# Lux AI Agent Evaluation

This notebook shows how you can compare performance of two agents on Kaggle with the `lux-ai-2021` CLI.

If you want to play many matches to determine the winrate between two agents, you can run the tournament with Kaggle notebook "Save and Run".

There are a few benefits to this arrangement
- This is one way to document your winrate.
- You do not need to use your computing resources.
- You can work on other things while this runs.
- This arrangement is on Kaggle, where you might be working on.

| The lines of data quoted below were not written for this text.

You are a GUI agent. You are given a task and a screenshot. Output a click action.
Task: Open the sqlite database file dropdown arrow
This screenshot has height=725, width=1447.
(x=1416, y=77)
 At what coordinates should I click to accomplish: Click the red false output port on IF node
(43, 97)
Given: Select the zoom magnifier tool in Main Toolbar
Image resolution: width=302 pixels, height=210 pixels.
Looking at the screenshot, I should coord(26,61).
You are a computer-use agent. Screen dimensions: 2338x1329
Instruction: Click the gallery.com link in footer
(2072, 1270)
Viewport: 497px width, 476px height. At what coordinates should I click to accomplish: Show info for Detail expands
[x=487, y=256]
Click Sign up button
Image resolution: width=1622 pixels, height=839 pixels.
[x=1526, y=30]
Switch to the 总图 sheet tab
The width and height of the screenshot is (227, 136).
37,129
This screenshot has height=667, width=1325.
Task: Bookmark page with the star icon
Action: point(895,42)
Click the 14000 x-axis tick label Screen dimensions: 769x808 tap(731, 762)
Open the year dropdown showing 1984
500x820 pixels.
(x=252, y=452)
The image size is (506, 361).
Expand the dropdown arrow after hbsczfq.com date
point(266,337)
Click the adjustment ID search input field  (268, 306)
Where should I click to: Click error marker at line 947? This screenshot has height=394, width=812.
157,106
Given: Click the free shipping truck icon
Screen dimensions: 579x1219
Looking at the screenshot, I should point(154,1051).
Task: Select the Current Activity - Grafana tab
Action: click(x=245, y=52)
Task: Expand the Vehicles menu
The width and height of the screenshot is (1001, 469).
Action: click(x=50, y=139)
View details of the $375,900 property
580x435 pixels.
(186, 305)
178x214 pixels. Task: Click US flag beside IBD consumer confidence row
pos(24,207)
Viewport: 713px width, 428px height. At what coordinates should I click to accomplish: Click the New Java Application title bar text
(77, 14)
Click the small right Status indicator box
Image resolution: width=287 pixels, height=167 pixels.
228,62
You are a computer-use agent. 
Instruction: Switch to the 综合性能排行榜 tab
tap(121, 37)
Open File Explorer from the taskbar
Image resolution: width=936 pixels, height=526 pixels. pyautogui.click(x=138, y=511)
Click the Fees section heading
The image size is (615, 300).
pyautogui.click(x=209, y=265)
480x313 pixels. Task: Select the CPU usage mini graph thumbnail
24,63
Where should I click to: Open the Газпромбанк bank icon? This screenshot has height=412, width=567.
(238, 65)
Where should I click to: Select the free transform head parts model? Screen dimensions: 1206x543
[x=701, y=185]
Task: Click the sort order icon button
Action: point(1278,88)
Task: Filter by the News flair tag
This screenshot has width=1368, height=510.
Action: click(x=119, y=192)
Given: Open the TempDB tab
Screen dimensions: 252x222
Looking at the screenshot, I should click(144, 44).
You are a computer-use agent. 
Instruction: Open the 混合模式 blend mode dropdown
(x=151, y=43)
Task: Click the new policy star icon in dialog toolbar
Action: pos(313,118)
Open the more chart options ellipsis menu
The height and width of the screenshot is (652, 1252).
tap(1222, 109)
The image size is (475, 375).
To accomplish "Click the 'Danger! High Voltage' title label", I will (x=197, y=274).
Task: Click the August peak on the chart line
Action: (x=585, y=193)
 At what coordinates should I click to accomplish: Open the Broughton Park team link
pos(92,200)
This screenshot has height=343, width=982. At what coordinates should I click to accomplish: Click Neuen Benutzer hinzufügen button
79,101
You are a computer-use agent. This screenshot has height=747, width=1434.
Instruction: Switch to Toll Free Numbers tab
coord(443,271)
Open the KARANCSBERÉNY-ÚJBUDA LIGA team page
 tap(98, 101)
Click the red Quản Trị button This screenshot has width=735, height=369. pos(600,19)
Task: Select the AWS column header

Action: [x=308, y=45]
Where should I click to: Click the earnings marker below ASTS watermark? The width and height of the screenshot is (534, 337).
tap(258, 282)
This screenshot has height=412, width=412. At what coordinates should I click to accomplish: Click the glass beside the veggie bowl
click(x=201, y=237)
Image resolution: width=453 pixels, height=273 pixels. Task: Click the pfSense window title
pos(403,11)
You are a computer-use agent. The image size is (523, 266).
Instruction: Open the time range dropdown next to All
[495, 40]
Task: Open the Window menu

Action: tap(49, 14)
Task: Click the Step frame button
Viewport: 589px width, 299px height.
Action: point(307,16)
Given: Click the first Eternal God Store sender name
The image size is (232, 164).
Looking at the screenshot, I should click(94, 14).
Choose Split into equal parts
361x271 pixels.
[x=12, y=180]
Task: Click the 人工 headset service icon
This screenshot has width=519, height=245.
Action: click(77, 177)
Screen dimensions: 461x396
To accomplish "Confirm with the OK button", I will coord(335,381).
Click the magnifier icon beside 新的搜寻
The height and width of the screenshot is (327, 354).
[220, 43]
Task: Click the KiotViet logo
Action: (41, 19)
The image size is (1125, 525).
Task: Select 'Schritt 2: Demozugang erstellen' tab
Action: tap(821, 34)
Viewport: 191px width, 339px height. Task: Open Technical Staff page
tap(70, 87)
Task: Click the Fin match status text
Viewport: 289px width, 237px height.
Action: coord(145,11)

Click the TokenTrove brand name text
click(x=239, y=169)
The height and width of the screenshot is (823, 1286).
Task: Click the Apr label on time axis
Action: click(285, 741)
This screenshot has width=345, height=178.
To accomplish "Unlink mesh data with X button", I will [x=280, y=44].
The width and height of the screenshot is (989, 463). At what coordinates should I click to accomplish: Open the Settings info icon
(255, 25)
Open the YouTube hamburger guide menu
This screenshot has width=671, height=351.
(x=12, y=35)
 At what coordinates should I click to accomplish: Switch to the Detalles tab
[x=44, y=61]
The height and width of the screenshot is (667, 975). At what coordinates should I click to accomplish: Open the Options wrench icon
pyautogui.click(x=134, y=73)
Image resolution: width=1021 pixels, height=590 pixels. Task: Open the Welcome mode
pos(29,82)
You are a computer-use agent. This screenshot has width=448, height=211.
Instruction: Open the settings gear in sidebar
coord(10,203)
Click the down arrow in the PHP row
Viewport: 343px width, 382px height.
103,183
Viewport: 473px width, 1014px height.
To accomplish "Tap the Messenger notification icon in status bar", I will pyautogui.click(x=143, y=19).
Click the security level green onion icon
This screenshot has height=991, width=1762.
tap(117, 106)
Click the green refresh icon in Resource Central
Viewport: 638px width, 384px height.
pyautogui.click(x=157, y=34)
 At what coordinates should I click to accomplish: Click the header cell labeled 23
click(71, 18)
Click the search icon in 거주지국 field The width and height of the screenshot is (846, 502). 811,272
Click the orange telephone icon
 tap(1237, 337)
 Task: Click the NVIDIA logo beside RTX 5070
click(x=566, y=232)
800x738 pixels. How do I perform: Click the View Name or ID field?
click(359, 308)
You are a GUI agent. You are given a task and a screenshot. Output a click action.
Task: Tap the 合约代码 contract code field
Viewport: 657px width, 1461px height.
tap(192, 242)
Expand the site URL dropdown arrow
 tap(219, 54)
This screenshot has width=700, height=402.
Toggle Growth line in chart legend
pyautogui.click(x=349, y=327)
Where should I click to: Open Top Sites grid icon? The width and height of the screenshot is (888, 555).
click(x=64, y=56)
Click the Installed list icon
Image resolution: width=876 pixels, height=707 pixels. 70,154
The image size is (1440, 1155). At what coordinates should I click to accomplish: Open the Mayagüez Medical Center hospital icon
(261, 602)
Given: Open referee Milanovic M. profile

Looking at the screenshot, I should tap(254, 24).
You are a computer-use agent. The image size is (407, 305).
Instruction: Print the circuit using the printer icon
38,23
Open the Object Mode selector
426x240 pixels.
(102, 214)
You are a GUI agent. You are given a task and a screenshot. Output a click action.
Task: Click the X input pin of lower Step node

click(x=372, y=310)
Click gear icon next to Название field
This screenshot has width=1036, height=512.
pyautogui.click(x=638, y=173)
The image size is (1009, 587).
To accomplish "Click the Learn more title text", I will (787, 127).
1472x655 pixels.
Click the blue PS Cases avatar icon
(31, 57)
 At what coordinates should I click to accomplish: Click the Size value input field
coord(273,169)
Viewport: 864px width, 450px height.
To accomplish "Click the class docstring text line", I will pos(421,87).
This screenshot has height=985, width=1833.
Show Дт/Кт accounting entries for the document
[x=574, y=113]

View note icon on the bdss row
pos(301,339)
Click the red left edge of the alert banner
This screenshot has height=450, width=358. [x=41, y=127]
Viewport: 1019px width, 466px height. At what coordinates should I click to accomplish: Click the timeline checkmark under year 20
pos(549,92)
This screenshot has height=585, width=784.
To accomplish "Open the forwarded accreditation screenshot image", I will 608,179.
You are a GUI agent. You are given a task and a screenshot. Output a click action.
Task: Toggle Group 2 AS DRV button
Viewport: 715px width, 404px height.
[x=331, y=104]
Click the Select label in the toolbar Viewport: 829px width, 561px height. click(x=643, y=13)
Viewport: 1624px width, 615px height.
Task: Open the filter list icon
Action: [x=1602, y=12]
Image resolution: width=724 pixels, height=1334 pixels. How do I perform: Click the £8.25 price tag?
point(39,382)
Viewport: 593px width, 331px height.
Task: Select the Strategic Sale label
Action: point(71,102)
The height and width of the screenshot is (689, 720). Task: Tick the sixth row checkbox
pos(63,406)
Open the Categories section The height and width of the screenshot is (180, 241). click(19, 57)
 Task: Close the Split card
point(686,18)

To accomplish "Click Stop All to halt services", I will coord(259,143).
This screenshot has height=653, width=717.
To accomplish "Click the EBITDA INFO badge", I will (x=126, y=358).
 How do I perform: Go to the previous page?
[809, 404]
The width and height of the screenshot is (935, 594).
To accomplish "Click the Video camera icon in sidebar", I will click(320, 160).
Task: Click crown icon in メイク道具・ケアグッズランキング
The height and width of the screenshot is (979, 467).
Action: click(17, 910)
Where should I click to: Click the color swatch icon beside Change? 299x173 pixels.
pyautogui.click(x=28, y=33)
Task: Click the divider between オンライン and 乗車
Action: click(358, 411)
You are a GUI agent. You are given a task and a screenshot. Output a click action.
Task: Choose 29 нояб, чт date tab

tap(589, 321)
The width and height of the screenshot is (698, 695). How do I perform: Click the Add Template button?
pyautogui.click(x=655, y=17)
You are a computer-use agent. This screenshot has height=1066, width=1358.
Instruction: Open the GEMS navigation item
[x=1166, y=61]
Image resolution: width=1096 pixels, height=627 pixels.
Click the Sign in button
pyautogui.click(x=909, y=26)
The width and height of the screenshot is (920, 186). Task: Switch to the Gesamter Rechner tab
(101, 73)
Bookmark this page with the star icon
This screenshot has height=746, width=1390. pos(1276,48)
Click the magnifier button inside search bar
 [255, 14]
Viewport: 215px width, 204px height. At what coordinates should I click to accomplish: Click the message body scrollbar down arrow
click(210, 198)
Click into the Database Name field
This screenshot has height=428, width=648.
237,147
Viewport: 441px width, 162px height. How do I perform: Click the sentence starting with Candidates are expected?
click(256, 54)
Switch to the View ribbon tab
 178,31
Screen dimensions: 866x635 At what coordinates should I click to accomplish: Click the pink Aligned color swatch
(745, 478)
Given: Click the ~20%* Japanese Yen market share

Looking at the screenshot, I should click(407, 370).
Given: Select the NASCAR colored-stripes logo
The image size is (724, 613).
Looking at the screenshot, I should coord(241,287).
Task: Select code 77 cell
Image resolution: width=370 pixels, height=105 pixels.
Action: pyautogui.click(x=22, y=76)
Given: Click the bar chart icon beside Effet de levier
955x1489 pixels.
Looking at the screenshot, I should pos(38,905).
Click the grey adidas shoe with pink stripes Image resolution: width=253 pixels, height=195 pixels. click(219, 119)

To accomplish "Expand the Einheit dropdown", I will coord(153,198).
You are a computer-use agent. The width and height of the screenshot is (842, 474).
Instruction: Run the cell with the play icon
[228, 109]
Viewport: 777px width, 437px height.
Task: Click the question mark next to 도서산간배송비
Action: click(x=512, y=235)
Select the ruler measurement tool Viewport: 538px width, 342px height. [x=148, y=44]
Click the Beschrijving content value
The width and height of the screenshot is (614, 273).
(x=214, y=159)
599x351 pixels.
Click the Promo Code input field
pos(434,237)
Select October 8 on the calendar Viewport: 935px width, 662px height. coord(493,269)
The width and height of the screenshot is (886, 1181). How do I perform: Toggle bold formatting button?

However, there are a few issues
- You are only limited to 4 CPUs on Kaggle.
- A notebook run is at most 9 hours at once.
- You are not able to see intermediate results.
- You will need to upload your agent to Kaggle.
- To view the replays, you will need to upload your replays to https://2021vis.lux-ai.org/
- I needed to add a few lines to `main.py` so that it can run some agents with the CLI.

Regardless, I hope this is a demo on how you can use the CLI - what needs to be installed and what input does it expects.

# Installation

Install the command line interface (CLI) published by the contest makers.

You will also need to update the `kaggle-environments` Python package.

In [None]:
!npm install -g @lux-ai/2021-challenge@latest &> /dev/null
!pip install kaggle-environments -U &> /dev/null

# Load Agents

Copy the published agents from the notebook output into local directory, and unzip the submission files.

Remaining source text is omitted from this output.